-- DATA SUPPLIED follows --

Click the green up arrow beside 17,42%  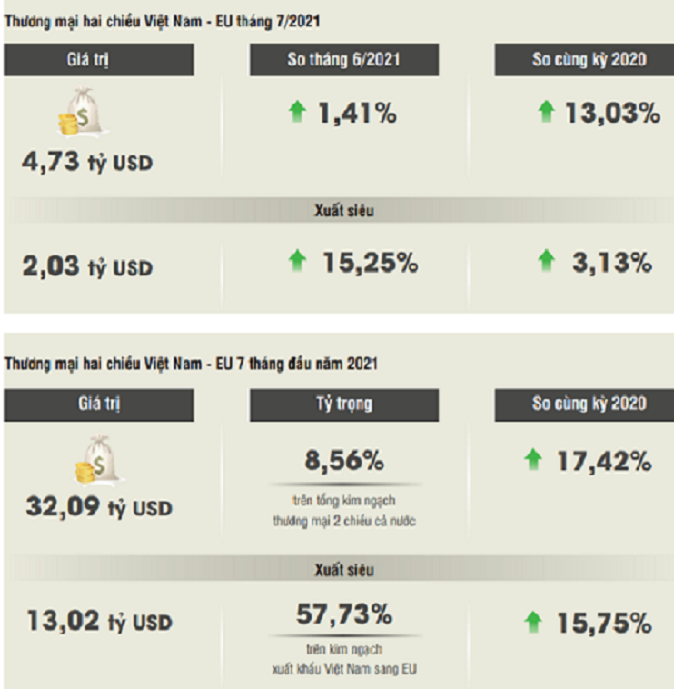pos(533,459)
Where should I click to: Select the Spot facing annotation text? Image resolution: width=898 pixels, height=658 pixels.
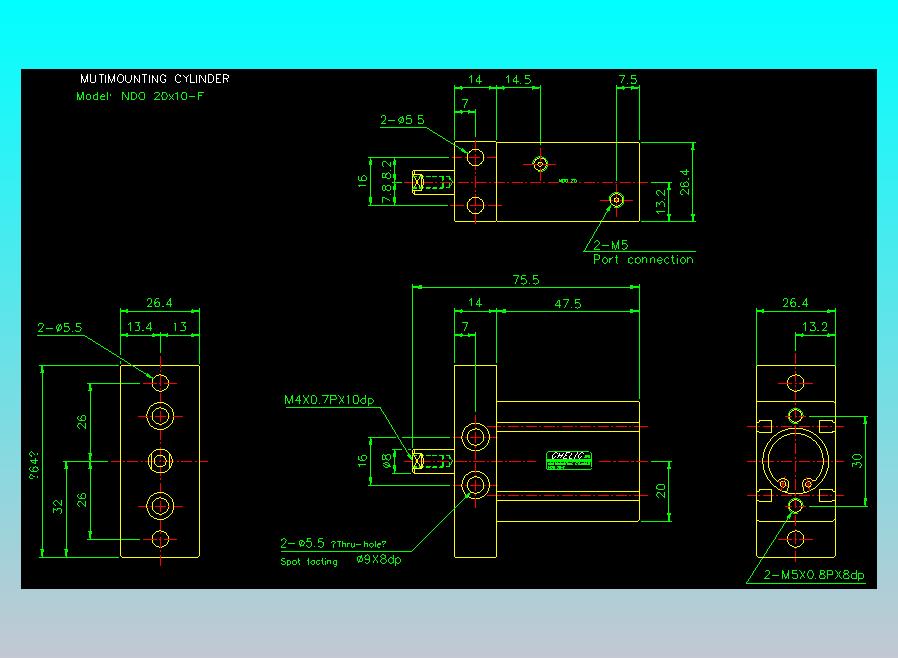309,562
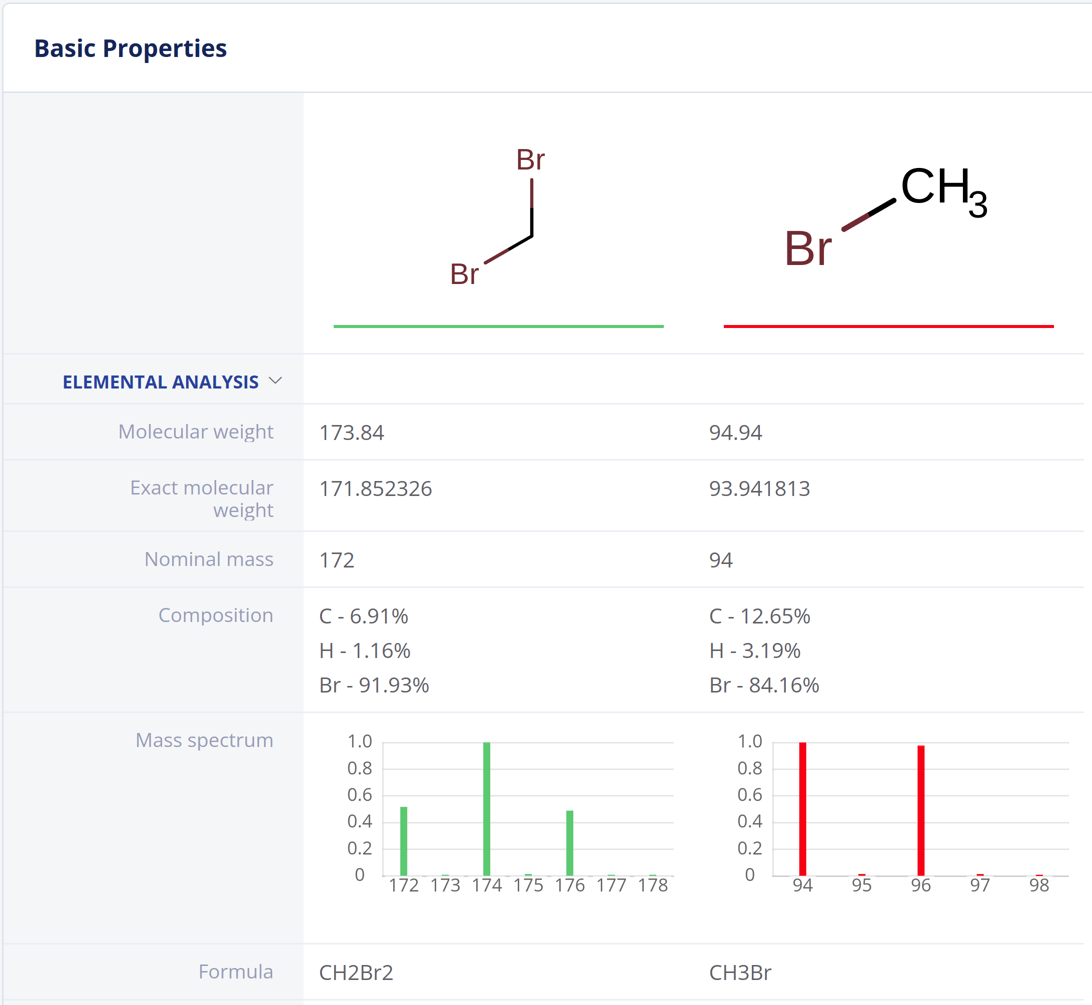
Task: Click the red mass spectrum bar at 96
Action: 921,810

-- DATA SUPPLIED concluded --

▶ TASK GOAL: Reproduce exactly, and only, the part of the entries above that runs from the line with "Where should I" to the last line, both included. Pictures stay out.

▶ RESULT OF THE TASK:
Where should I click to: Select the Spot facing annotation text? Image resolution: width=898 pixels, height=658 pixels.
309,562
Task: Click the red mass spectrum bar at 96
Action: 921,810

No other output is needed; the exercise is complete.